──────── Information ────────

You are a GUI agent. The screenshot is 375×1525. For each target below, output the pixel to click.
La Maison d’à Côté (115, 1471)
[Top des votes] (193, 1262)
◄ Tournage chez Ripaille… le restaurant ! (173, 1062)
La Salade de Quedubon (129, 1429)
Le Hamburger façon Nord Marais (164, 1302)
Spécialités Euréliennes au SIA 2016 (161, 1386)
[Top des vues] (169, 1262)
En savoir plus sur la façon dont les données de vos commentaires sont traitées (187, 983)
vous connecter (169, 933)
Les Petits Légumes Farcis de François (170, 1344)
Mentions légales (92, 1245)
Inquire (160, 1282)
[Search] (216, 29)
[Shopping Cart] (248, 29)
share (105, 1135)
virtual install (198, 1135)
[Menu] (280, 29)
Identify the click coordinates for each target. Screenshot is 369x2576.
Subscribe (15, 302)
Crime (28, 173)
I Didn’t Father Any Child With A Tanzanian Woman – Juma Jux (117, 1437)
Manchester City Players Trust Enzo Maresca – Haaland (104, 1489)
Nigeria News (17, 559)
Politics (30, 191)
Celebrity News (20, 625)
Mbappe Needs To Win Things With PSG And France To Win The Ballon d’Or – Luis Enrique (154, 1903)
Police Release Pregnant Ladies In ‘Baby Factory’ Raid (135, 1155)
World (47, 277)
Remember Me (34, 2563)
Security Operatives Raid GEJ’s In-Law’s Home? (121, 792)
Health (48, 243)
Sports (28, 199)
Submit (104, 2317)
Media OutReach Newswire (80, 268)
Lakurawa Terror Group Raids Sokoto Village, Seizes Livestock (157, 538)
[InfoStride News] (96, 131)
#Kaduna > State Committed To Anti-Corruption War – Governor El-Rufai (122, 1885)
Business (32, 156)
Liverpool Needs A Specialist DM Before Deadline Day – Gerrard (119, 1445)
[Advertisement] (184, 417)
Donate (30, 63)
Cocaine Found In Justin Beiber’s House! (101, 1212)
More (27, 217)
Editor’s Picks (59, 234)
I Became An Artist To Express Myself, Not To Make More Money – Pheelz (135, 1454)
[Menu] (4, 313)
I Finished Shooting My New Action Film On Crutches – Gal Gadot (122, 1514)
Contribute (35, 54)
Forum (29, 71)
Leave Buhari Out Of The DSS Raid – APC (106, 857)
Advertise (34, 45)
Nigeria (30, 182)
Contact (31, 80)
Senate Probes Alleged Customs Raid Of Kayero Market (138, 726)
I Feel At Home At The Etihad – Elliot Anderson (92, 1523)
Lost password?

────────

# How to complete this task
Reproduce word for word the material above, beginning with the line that contains "Le Hamburger façon Nord Marais (164, 1302)" and ending with the line that contains "virtual install (198, 1135)".

# Answer box
Le Hamburger façon Nord Marais (164, 1302)
Spécialités Euréliennes au SIA 2016 (161, 1386)
[Top des vues] (169, 1262)
En savoir plus sur la façon dont les données de vos commentaires sont traitées (187, 983)
vous connecter (169, 933)
Les Petits Légumes Farcis de François (170, 1344)
Mentions légales (92, 1245)
Inquire (160, 1282)
[Search] (216, 29)
[Shopping Cart] (248, 29)
share (105, 1135)
virtual install (198, 1135)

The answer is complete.